Available data Block Start
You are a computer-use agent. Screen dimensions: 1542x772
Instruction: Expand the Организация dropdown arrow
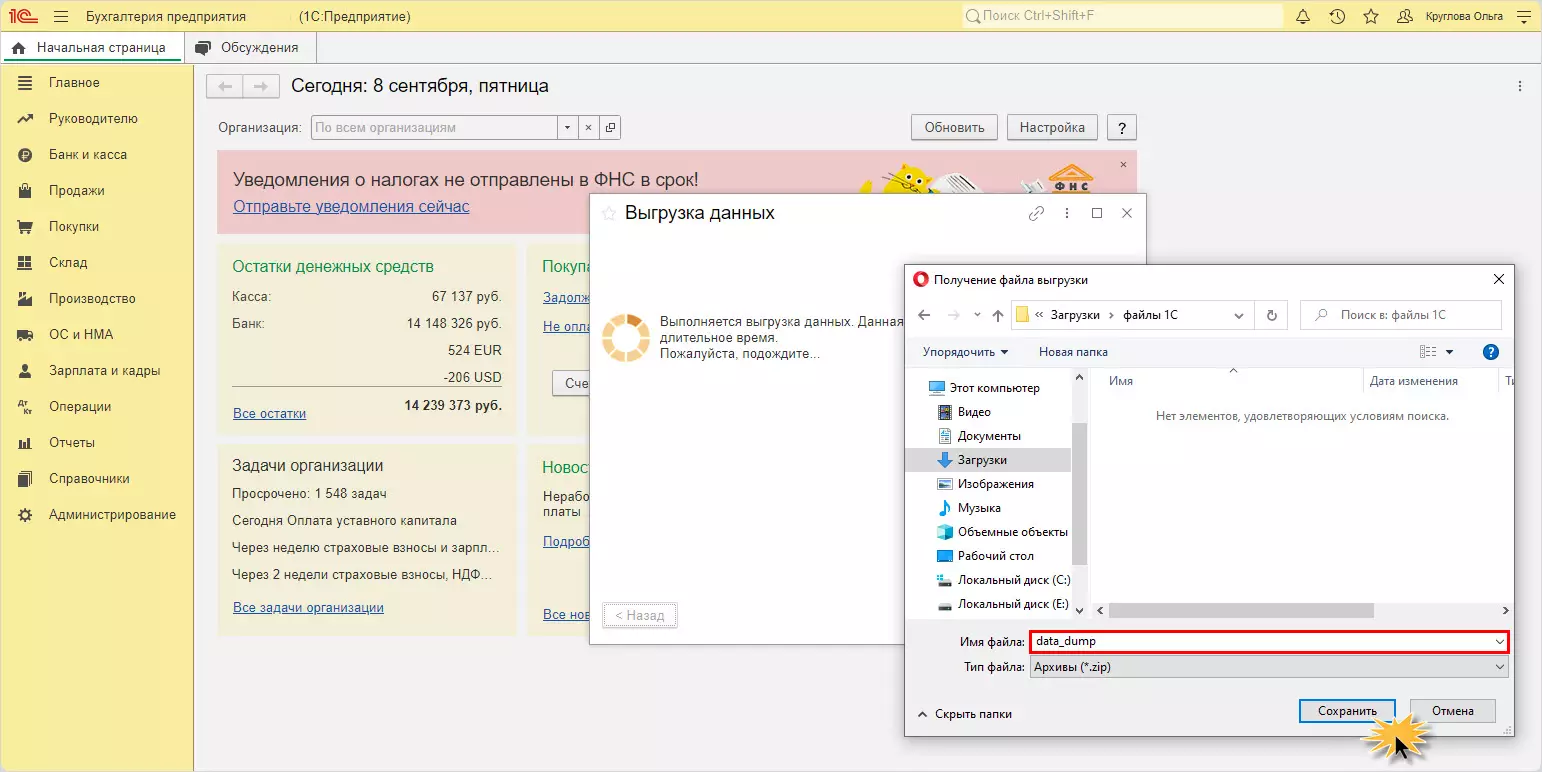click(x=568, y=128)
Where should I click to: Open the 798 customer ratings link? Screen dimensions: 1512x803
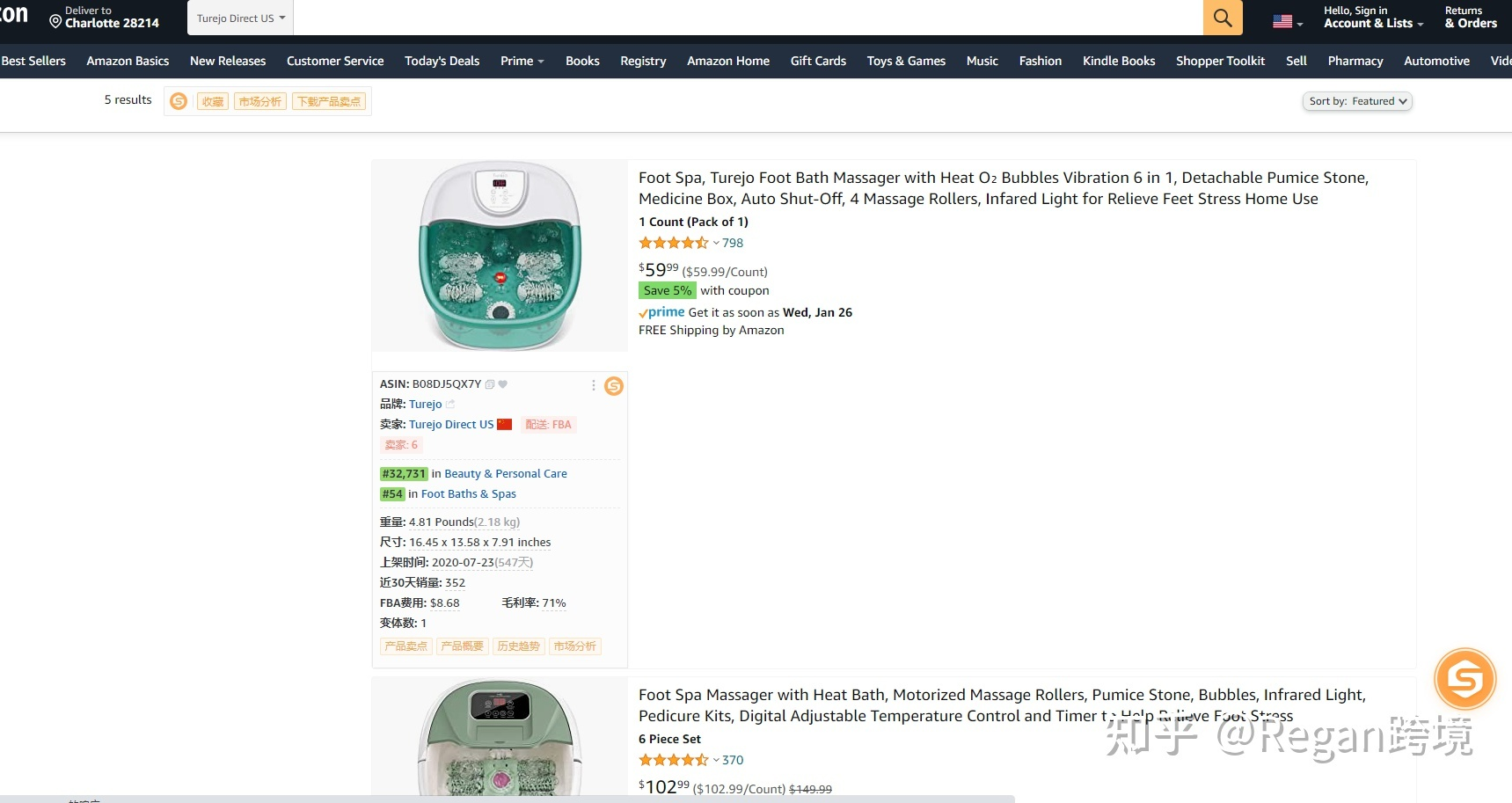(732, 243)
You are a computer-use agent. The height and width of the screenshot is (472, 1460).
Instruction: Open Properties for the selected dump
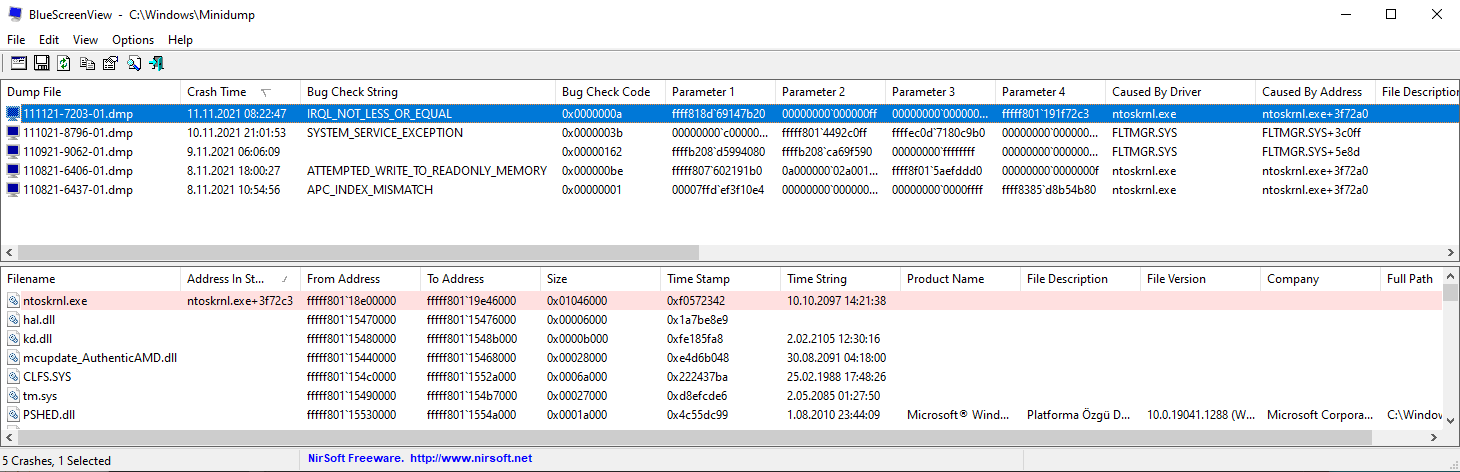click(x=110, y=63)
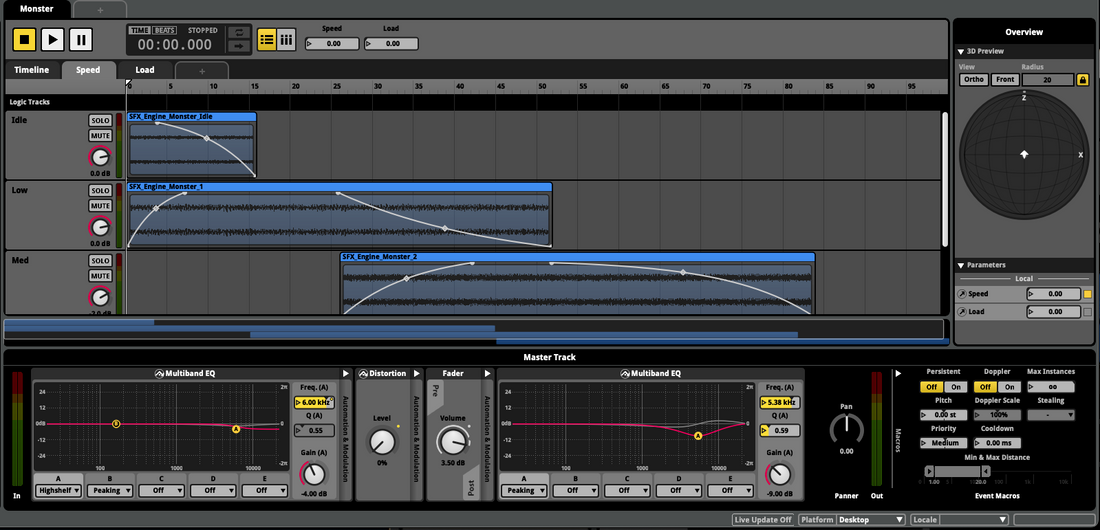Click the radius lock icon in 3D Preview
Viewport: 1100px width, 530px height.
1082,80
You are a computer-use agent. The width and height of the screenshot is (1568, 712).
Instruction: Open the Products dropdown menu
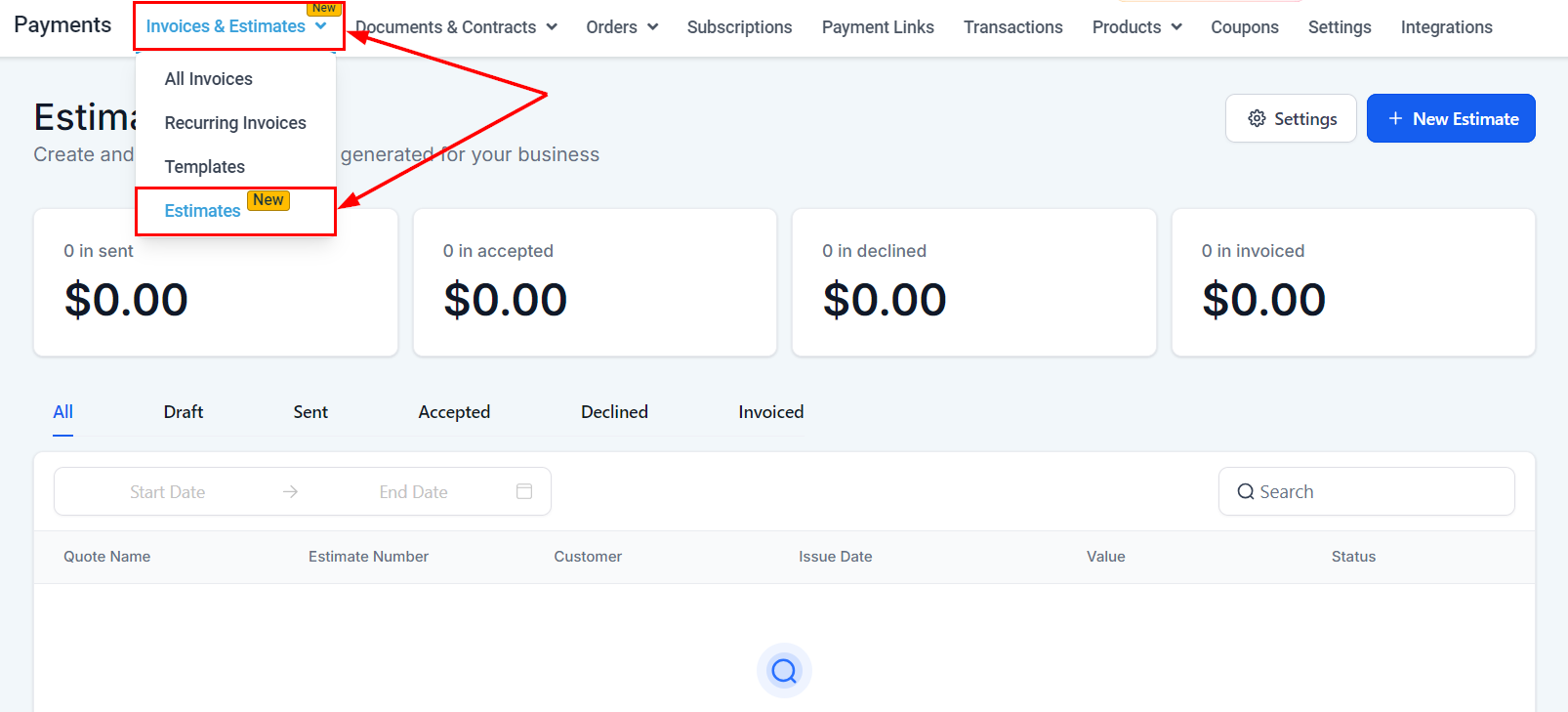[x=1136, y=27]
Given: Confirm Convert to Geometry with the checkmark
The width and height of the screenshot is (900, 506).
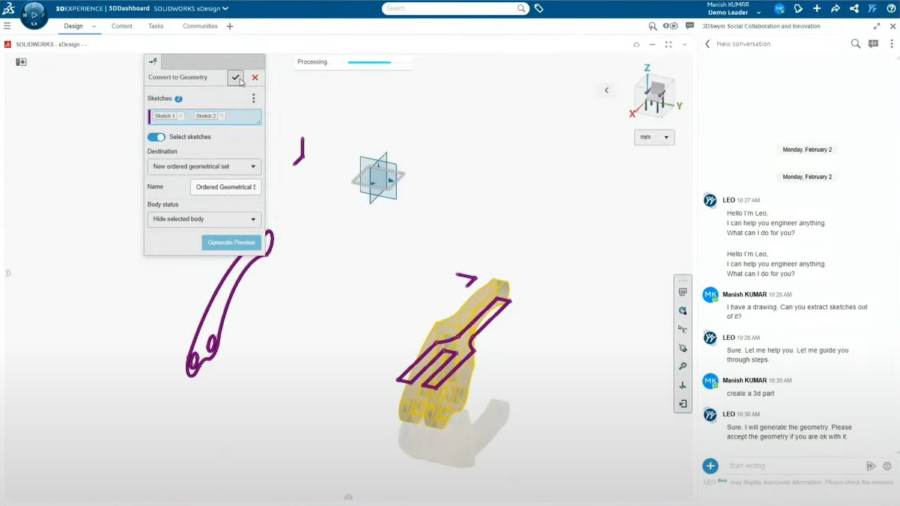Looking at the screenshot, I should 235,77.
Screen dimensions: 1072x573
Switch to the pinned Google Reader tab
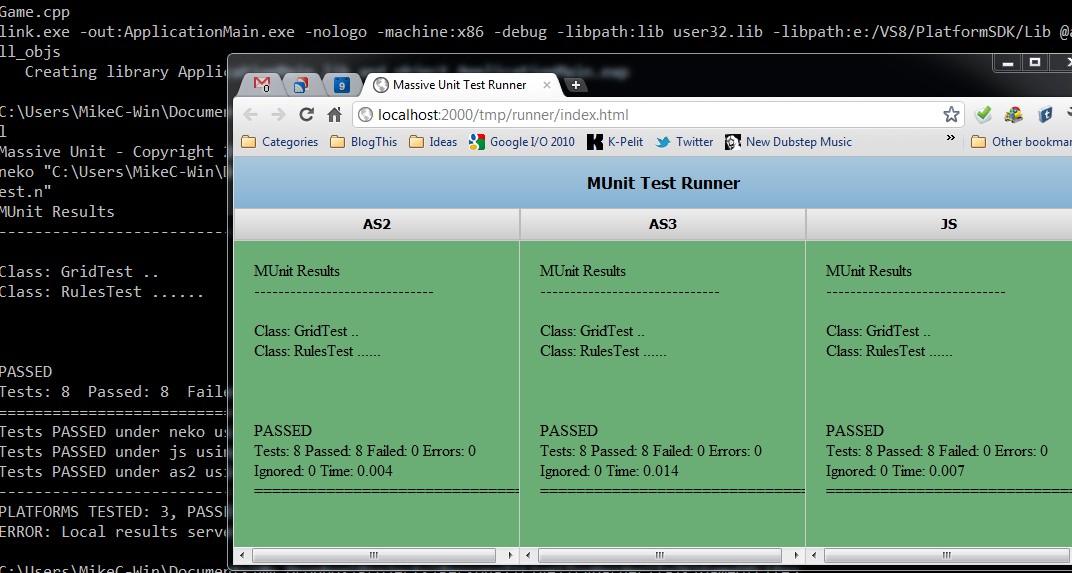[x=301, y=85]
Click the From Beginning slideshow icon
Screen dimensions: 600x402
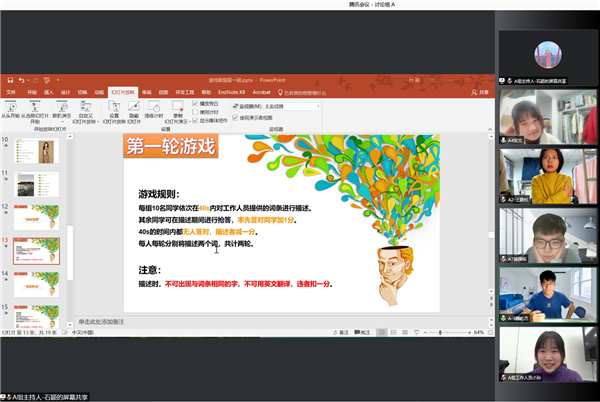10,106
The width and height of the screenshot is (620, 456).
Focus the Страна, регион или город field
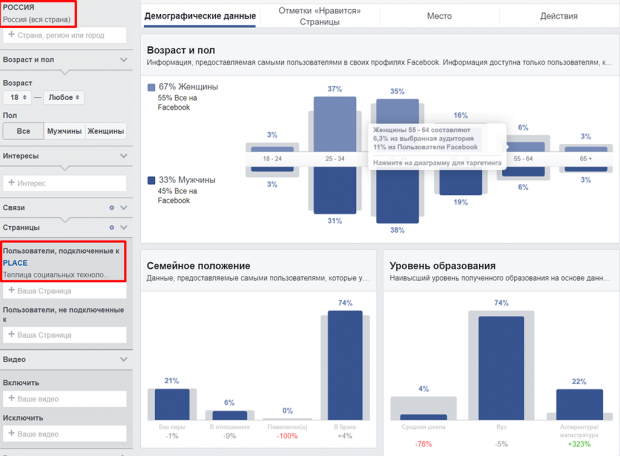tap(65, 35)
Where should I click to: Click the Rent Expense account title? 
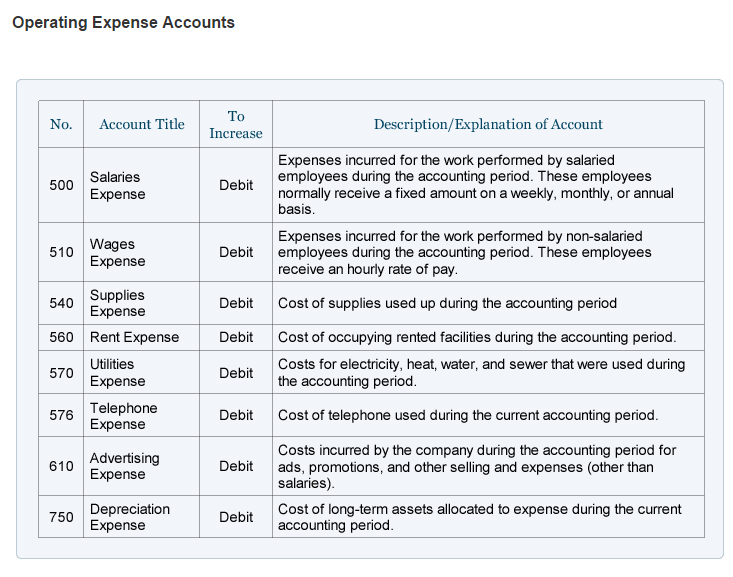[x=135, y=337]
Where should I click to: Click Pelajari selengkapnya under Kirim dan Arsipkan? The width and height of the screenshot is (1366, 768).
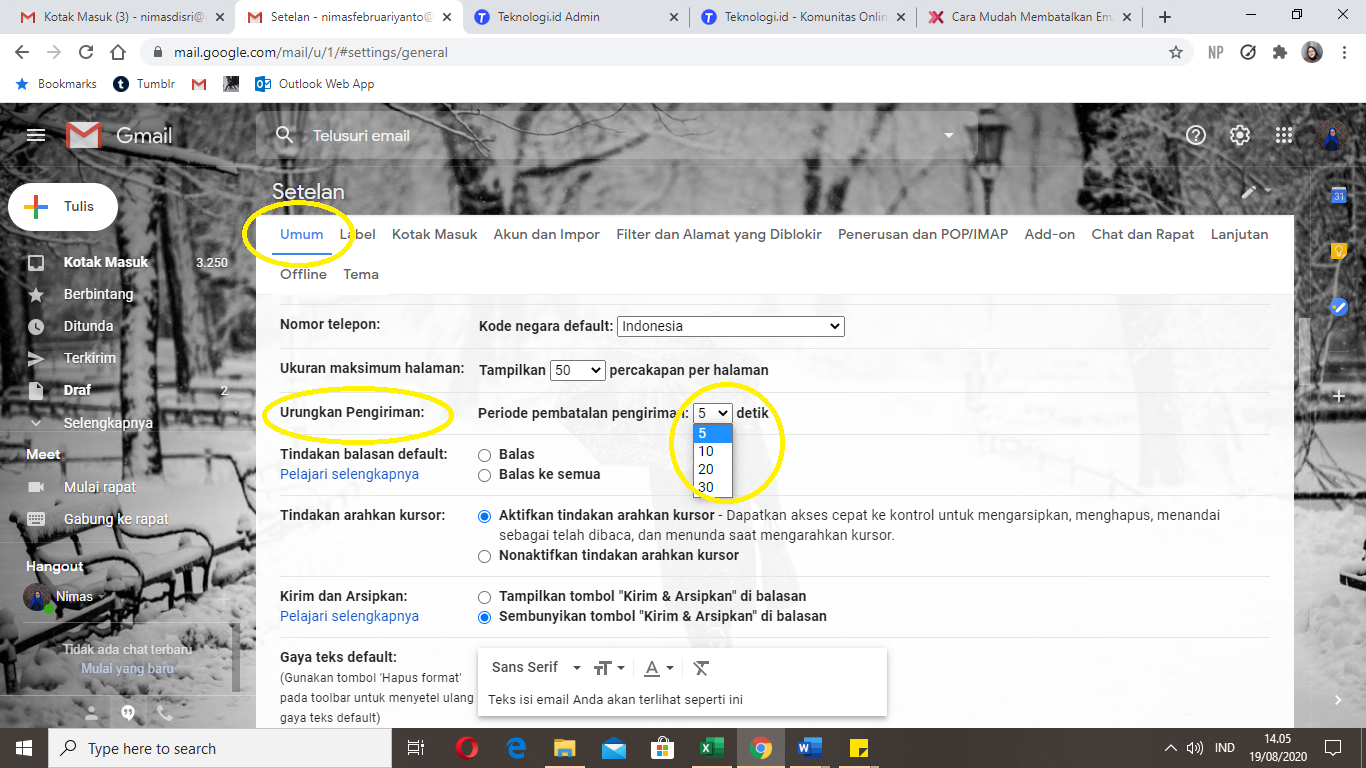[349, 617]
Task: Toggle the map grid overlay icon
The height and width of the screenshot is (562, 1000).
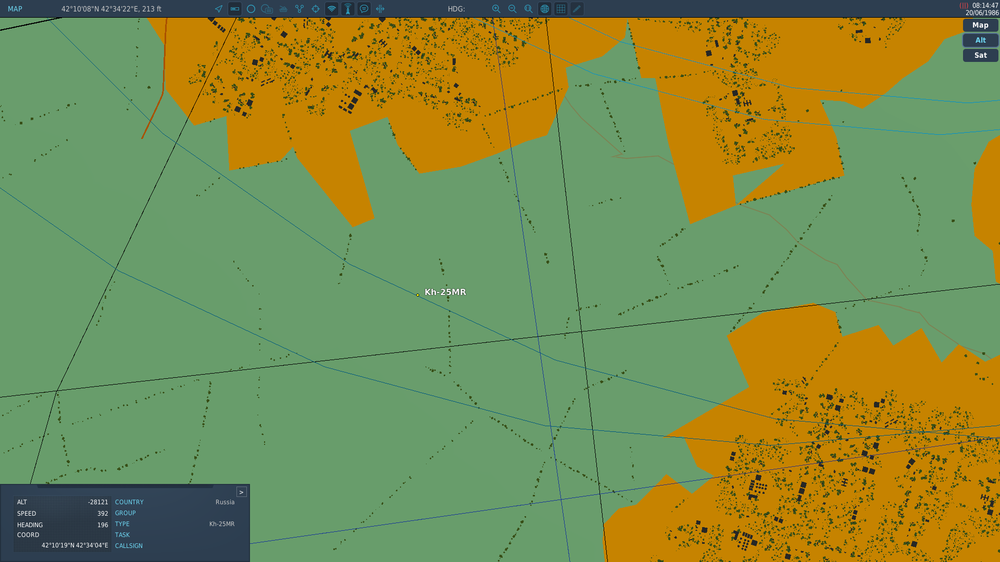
Available data Block End
» Action item: Answer with one number, namely how many lines in the records contain the string "computer".

» Output for this exercise: 3